We fixed all the killer bugs …

Uh, we introduced a few new bugs fixing the killer bugs and so we had to fix them, too.

We did the product we really wanted to do to begin with. Mind you, it’s really not what the customer needs yet, but we’re working on it.

Well, not surprisingly, we broke some things in making major changes so we had to fix them. But we did a really good job of testing this time, so we don’t think we introduced any new bugs while we were fixing these bugs.

Uh, sorry, one slipped through. One lousy typo error and you won’t believe how much trouble it caused!

Some jerk found a deep-seated bug that’s been there since 1.0 and wouldn’t stop nagging until we fixed it!!

Hey, we finally think we’ve got it right! Most of the customers are really happy with this.

Of course, we did break a few little things.

More features. It’s doubled in size now, by the way, and you’ll need to get more memory and a faster processor …

Just one or two bugs this time… Honest!

We really need to go on to a new product, but we have an installed base out there to protect. We’re cutting the staffing after this.

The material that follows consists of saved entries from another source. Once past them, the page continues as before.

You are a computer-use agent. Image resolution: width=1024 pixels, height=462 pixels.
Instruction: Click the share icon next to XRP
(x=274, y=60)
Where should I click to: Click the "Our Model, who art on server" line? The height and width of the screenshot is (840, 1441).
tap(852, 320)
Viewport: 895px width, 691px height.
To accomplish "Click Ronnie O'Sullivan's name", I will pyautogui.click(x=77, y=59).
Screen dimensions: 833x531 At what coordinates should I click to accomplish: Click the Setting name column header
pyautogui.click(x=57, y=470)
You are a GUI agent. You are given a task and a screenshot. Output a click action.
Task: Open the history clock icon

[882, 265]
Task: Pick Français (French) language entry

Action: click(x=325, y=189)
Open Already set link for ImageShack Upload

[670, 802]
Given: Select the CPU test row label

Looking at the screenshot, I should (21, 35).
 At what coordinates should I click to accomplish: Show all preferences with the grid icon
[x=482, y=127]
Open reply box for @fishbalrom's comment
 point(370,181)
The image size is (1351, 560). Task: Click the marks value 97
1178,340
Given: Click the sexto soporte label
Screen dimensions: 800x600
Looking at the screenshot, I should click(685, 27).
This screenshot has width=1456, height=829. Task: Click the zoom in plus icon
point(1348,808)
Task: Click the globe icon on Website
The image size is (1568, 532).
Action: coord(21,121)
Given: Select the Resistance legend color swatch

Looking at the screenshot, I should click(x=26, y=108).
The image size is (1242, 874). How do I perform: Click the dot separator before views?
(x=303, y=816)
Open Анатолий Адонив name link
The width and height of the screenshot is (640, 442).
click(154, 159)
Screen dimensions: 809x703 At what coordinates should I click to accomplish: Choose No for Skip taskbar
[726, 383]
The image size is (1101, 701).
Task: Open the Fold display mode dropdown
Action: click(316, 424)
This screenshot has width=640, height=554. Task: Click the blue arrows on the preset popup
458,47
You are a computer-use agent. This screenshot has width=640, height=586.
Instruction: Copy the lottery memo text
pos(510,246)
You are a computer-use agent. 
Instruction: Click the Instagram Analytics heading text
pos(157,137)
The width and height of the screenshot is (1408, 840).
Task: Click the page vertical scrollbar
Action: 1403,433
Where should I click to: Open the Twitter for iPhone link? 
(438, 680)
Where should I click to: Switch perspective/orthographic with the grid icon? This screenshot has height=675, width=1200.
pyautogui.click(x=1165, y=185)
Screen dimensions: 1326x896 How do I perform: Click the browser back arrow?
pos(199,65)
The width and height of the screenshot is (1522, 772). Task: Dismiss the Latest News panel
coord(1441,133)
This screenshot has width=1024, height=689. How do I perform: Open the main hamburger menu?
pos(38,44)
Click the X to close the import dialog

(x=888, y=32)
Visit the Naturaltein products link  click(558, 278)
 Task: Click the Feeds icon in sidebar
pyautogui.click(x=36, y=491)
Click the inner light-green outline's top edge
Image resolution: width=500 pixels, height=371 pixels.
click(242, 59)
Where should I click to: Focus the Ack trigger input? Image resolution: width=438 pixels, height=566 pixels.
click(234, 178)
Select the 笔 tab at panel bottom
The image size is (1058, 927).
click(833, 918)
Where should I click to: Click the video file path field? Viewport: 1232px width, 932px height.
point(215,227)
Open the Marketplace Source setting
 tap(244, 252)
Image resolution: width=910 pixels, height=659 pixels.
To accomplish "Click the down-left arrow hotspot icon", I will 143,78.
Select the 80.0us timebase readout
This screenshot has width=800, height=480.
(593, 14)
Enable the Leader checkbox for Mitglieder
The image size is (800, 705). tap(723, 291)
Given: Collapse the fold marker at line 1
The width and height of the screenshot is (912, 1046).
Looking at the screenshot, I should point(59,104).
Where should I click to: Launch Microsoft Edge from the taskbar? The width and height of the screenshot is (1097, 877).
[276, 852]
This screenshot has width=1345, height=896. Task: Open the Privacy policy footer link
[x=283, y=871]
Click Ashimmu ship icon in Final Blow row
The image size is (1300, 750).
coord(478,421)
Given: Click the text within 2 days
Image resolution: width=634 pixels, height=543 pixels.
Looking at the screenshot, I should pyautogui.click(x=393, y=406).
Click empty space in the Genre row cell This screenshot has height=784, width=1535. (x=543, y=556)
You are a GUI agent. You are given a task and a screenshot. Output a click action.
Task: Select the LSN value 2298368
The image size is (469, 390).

We had to fix a few things we broke in 5.0. Not very many, but it’s been so long since we looked at this thing we might as well call it a major upgrade. Oh, yeah, we added a few flashy cosmetic features so we could justify the major upgrade number.

Since I’m leaving the company and I’m the last guy left in the lab who works on the product, I wanted to make sure that all the changes I’ve made are incorporated before I go. I added some cute demos, too, since I was getting pretty bored back here in my dark little corner (I kept complaining about the lighting but they wouldn’t do anything). They’re talking about obsolescence planning but they’ll try to keep selling it for as long as there’s a buck or two to be made. I’m leaving the bits in as good a shape as I can in case somebody has to tweak them, but it’ll be sheer luck if no one loses them.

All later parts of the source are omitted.